Lima is a town in Grant County, Wisconsin, United States. The population was 771 at the 2020 census. The unincorporated communities of Arthur and Union are located in the town.

==Geography==
According to the United States Census Bureau, the town has a total area of 36.6 square miles (94.7 km^{2}), of which 36.5 square miles (94.7 km^{2}) is land and 0.03% is water.

==Demographics==
As of the census of 2000, there were 721 people, 237 households, and 191 families living in the town. The population density was 19.7 people per square mile (7.6/km^{2}). There were 251 housing units at an average density of 6.9 per square mile (2.7/km^{2}). The racial makeup of the town was 98.61% White, 0.28% African American, 0.14% Native American and 0.97% Asian. Hispanic or Latino of any race were 0.42% of the population.
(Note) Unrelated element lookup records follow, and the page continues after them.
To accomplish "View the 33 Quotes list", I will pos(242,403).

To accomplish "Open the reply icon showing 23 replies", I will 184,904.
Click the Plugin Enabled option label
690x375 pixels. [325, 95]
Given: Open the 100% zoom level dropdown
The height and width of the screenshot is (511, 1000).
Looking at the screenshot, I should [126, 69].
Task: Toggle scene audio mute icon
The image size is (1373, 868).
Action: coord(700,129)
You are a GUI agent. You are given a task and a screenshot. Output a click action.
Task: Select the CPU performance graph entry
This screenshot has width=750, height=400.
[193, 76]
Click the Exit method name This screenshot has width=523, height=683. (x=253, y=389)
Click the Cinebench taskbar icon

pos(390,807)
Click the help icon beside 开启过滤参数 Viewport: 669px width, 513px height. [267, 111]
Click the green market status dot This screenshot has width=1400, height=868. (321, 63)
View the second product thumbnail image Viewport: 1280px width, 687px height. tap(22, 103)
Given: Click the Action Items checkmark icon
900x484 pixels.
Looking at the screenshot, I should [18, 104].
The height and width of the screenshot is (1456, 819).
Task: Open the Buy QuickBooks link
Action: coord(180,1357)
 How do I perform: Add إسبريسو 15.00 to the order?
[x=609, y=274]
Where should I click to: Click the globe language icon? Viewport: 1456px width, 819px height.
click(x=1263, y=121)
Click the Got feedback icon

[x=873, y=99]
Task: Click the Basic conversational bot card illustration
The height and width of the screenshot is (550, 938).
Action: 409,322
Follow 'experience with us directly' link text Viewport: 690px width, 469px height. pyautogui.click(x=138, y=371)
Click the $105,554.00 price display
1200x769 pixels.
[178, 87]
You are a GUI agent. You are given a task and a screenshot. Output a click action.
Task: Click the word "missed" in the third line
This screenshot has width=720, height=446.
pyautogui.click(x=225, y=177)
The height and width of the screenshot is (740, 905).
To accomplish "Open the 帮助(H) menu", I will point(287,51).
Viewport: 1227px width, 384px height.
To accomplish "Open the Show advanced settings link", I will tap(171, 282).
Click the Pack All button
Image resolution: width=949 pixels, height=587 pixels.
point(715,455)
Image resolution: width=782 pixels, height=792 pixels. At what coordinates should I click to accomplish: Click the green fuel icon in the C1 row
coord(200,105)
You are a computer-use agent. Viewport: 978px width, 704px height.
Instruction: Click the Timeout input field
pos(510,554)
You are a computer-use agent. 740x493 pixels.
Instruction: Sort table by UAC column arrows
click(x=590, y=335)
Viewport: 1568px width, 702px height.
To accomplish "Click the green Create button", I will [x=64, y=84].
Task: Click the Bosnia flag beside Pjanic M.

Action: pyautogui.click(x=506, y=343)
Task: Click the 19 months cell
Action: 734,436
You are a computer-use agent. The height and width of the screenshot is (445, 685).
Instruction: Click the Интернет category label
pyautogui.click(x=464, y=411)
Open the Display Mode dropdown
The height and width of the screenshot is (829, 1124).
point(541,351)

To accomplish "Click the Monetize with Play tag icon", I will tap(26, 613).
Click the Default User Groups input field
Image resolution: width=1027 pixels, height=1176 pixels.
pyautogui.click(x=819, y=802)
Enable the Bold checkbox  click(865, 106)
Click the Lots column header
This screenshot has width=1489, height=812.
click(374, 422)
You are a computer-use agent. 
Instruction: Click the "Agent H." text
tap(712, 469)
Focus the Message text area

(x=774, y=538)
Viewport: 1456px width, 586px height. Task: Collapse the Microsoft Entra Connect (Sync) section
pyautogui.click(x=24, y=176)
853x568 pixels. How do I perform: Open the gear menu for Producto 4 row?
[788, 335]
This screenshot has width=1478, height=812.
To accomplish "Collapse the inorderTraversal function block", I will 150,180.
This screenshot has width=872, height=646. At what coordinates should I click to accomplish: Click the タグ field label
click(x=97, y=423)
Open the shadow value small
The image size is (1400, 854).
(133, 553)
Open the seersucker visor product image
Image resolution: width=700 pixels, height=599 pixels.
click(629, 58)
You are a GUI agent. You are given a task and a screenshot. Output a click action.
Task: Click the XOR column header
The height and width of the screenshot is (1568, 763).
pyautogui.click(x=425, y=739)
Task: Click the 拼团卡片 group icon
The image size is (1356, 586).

There were 237 households, out of which 39.7% had children under the age of 18 living with them, 72.6% were married couples living together, 4.6% had a female householder with no husband present, and 19.4% were non-families. 13.9% of all households were made up of individuals, and 3.8% had someone living alone who was 65 years of age or older. The average household size was 3.04 and the average family size was 3.39.

In the town, the population was spread out, with 31.8% under the age of 18, 8.5% from 18 to 24, 28.6% from 25 to 44, 22.6% from 45 to 64, and 8.6% who were 65 years of age or older. The median age was 33 years. For every 100 females, there were 106.0 males. For every 100 females age 18 and over, there were 104.1 males.

The median income for a household in the town was $39,464, and the median income for a family was $40,179. Males had a median income of $25,313 versus $23,077 for females. The per capita income for the town was $15,187. About 7.6% of families and 13.6% of the population were below the poverty line, including 21.4% of those under age 18 and 7.1% of those age 65 or over.